A proposito di alambicchi… ecco un distillato di “La Grappa alla vipera”, il secondo libro  Renato Scagliola presentato due anni fa in frazione Deveys in una serata memorabile.

APOLOGIA DELL’AGLIO!

Ecco una elegia, una dedica, un’apologia e la teologia dell’aglio, un poemetto in prosa che per questo è detto prosaico. ..L’aglio nasce sottoterra dove diventa un giovanotto nerboruto, e si prende per chiara fama l’aggettivo di ctonio. Ma non Antonio, ctonio, con la c, come cutu, una parola greca che vuol dire sotterraneo, appartenente all’abisso, anche se l’abisso sta dieci centimetri sottoterra nell’orto, una parola mai sentita che piace soprattutto a Ceronetti che la mette ogni tanto a tradimento e obbliga a prendere il vocabolario che a quei  dei filosofi le piace solo le parole che non conosce nessuno.
 è la cultura.

Chi non lo piace l’aglio era sospetto di eresia già ai tempi dell’inquisizione, e la storia insegna che era obbligatorio coltivarlo già nel medioevo nel ducato di Savoia, perchè scacciava le streghe e anche i vermi, che gli mettevano una treccia al collo dei bambini, e chi non lo sa, diciamo che è buono anche contro i tumori, abbassa la pressione, combatte il colesterolo, ammazza le camole e le boje panatere, e guarisce anche la candida, che è quella malattia che le viene a ciulare nella neve o nella farina, mentre a farlo nella tornitura o sull’incudine, viene il tetano. Chiusa parentesi.

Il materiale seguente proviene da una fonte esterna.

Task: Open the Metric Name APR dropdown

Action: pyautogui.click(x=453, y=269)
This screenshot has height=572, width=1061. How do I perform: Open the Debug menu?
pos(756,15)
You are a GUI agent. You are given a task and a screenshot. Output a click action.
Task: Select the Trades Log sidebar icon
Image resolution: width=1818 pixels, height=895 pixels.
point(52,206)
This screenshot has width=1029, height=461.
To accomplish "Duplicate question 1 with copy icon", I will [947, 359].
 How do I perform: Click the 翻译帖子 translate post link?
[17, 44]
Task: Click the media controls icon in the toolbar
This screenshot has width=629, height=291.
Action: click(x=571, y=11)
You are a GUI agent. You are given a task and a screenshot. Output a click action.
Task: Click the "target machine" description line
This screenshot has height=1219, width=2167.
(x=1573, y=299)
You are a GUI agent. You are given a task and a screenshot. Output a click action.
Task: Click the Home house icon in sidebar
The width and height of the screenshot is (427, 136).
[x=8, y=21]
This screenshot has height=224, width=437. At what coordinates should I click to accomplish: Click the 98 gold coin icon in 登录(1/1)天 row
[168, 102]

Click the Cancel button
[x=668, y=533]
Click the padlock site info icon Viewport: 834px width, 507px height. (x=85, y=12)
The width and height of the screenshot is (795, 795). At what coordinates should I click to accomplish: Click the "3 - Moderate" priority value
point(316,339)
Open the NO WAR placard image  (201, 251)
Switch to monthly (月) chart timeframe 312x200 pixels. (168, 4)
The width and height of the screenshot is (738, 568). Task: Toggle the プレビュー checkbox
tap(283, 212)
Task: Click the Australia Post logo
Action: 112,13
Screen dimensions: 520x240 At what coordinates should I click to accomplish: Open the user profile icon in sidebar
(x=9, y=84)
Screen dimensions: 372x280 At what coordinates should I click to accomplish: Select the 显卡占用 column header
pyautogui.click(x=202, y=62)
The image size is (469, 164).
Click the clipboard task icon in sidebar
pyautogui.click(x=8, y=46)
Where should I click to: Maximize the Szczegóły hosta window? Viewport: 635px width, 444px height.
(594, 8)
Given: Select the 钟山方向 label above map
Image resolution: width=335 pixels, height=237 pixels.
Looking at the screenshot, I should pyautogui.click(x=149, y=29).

E poi si racconta che la prima bagna cauda l’hanno fatta ad Albugnano, con l’olio di noci – e per grazia ricevuta hanno fondato l’abbazia di Vezzolano – che oltre a essere una pietanza sopraffina, serviva anche a guarire dalla peste, e ancora oggi è meglio della penicillina, perchè tonifica, santifica, slunga e slarga, fa chersi la barba e strens la bernarda. Tanto che lo fanno anche in pastiglie e perfino in supposte, anche se non c’è paragone, fra mettersi una supposta e mangiare una bagna cauda. Per dire.
L’aglio è altamente diffuso in natura, nel vocabolario, e nelle carte topografiche anche se nascosto e imprevedibile. Una roba magica, basta pensare a Cagliostro! Qualcuno dice che è di sinistra, ma di sicuro non si sa. Comunque a Berlusconi non piace. Non è una prova, ma un indizio sì.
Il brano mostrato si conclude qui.